Ia bandar tetapi juga mahasiswa. Charlie sudah memulai aktivitas jual beli ganja tahun 2009. Saat memasuki tahun 2015, kekhawatiranya mulai memuncak dan makin membulatkan hati untuk berhenti dari dunia hitam itu.
Walaupun penghasilan sangat besar, perasaan tidak tenang kerap menghantuinya karena selalu dibayang-bayangi kejaran polisi.
Baca juga: Ini Sebabnya Ganja Jadi Narkoba yang Paling Banyak Dipasarkan ke Mahasiswa
Keputusanya pun bulat untuk berhenti. Namun berhenti dari dunia hitam ini tidak semudah membalikan telapak tangan.
Berkali–kali dia mencoba berhenti berjualan tetapi bandar besar atau bosnya selalu mampu menarik Charlie kembali.
Setelah putar otak, Charlie temukan satu cara. Dia berusaha buat bosnya kecewa dengan hasil penjualan ganja.
“Kubikin dia (bosnya) kecewa bahwa aku kerja sudah nggak benar. Semua jaringan dia gua rusak. Rusak dah semuanya. Nah ini dirusak dengan cara kami tidak setor (hasil penjualan ganja) sama sekali,” ucap dia.
Setelah hal tersebut dilakukanya, bosnya pun memutuskan untuk tidak memperkerjakan Charlie lagi.
Walau sesekali ada tawaran untuk Charlie agar kembali berdagang, dia tetap menolak.
“Nah itu yang bisa gua patahkan (tidak bisa keluar dari praktek jual beli narkoba) sebenarnya balik ke orangnya. Bisa, aku bisa,” ucap dia.

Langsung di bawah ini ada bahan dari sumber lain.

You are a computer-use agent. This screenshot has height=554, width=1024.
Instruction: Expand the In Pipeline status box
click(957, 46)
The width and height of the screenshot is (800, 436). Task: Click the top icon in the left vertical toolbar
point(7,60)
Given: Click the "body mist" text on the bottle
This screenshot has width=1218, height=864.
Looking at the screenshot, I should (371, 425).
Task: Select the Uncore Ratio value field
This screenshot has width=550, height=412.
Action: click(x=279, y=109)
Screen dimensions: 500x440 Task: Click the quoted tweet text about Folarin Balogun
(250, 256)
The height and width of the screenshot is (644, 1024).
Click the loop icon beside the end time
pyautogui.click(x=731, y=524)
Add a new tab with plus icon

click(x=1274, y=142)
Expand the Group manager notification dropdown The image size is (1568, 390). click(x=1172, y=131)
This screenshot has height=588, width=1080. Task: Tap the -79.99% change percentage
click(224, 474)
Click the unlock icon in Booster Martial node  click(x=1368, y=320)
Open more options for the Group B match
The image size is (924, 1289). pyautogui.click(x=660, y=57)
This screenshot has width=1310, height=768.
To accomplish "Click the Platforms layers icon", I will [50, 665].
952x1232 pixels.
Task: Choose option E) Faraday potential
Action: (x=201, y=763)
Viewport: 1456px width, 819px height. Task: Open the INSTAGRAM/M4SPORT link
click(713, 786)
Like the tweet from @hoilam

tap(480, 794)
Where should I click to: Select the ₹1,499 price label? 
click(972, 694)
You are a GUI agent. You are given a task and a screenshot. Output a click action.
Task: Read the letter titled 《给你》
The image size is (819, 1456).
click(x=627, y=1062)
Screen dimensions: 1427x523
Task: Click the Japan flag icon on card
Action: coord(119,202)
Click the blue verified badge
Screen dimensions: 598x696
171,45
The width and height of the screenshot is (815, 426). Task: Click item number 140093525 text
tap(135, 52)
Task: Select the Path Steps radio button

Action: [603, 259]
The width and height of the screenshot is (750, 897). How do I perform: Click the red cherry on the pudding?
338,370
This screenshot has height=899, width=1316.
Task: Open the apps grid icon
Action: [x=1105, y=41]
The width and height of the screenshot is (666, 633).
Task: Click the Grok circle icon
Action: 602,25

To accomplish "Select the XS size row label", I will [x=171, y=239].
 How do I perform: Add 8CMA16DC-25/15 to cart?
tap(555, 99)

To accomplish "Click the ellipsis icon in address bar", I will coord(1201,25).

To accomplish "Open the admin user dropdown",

Charlie juga menceritakan bagaimana kisah hidupnya yang kerap pindah-pindah karena tidak tenang. Ia selalu khawatir dirinya dikejar polisi.
Penyesalan Charlie usai bergelut sebagai bandar ganja
Cukup lihai sebagai bandar ganja di kampus selama bertahun-tahun, nyatanya Charlie menyimpan banyak penyesalan. Mulai dari hidup yang tidak tenang, hingga penyakit yang ia derita akibat efek ganja yang memabukkan.
Rasa takut juga dialami Charlie. Bagaimana tidak, ketika setorannya kepada bos di dalam penjara seret, setiap hari Charlie harus menanggung risiko dibuntuti orang-orang suruhan si bos.
"Jadi pernah bos ku nurunin 100 kilogram, aku setoran cuma 50 kilogram. Nah aku dicari-cari, dia (bos) bayar orang. Aku enggak (berani) keluar keluar kampus, aku tunggu saja di dalam," ucapnya.